The task: Quote word for word from the line holding "The height and width of the screenshot is (306, 527)." to the last line below, including both, and omit any pictures.
== Exercise input ==
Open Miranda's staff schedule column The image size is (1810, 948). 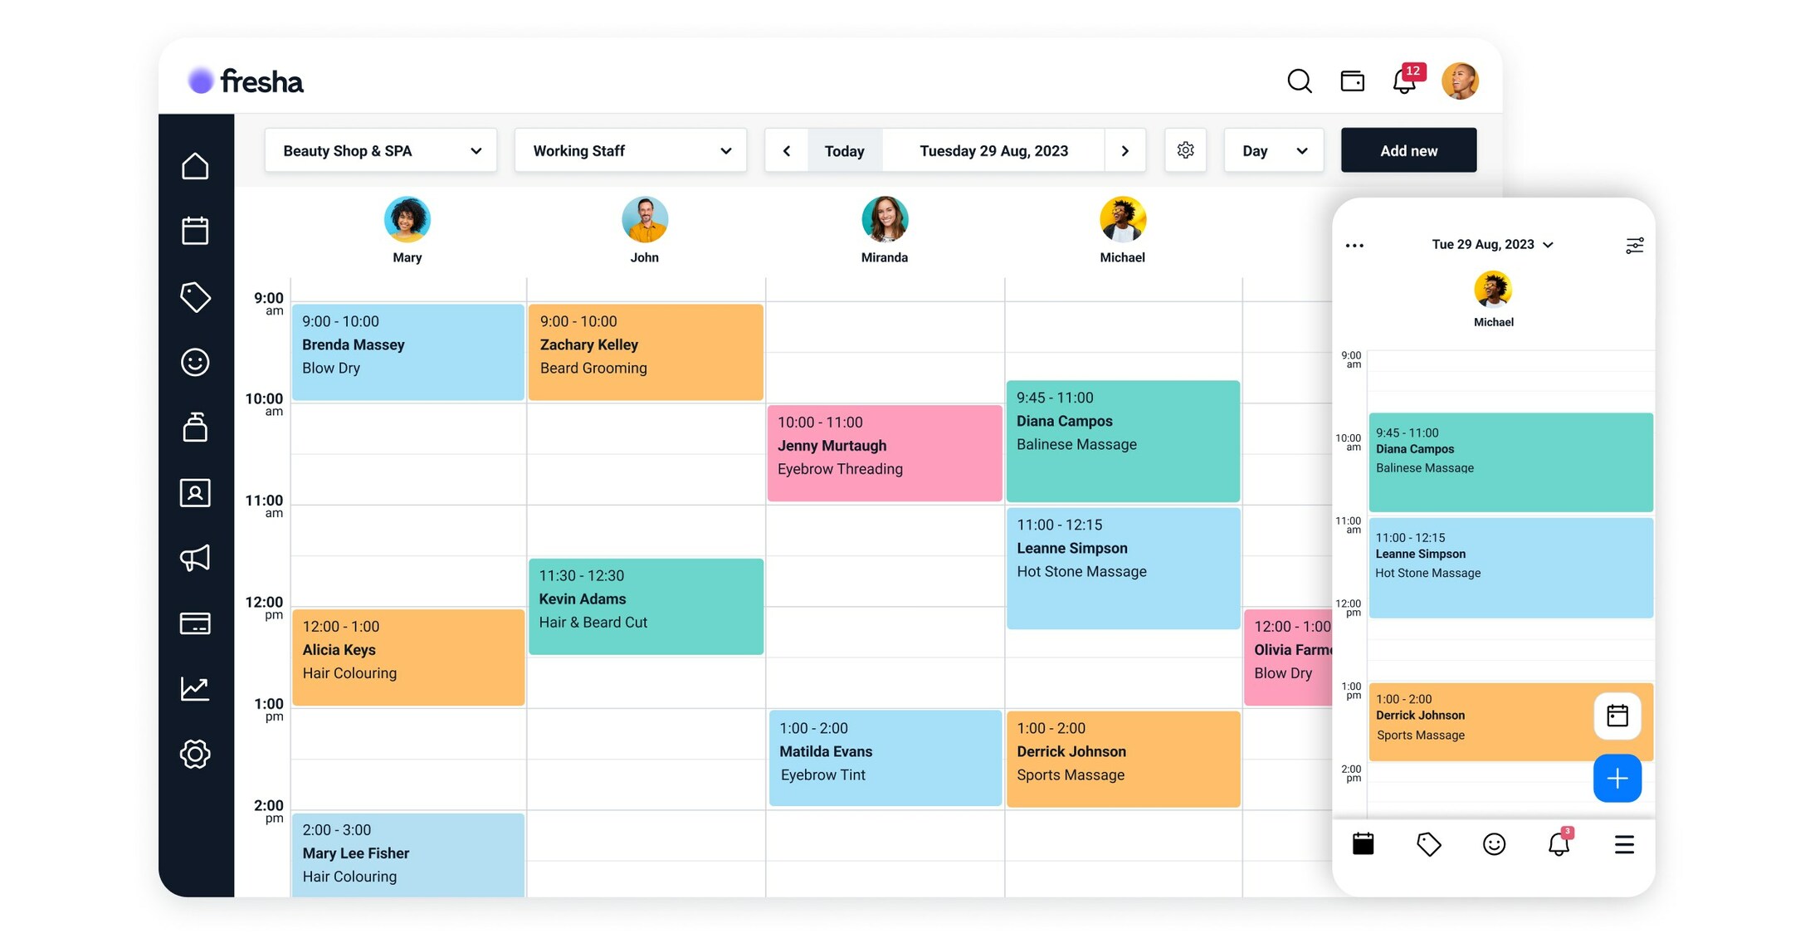882,227
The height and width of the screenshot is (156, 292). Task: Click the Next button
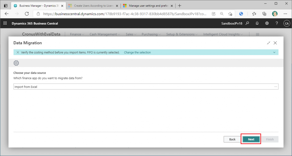point(251,139)
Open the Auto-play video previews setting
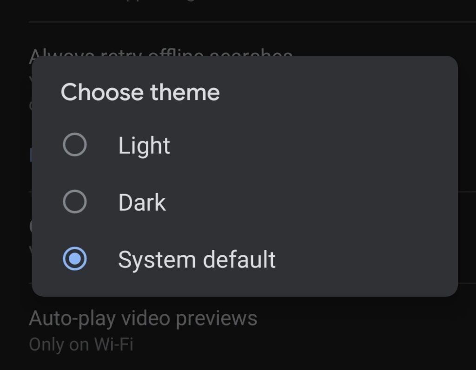 click(143, 318)
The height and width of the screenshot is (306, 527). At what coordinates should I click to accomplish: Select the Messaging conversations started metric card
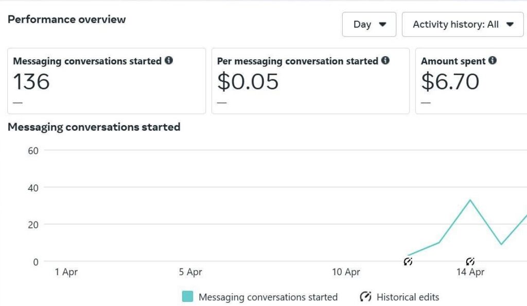point(107,81)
===
Written response:
The height and width of the screenshot is (306, 527). At what coordinates should I click to accomplish: Select the Messaging conversations started metric card
point(107,81)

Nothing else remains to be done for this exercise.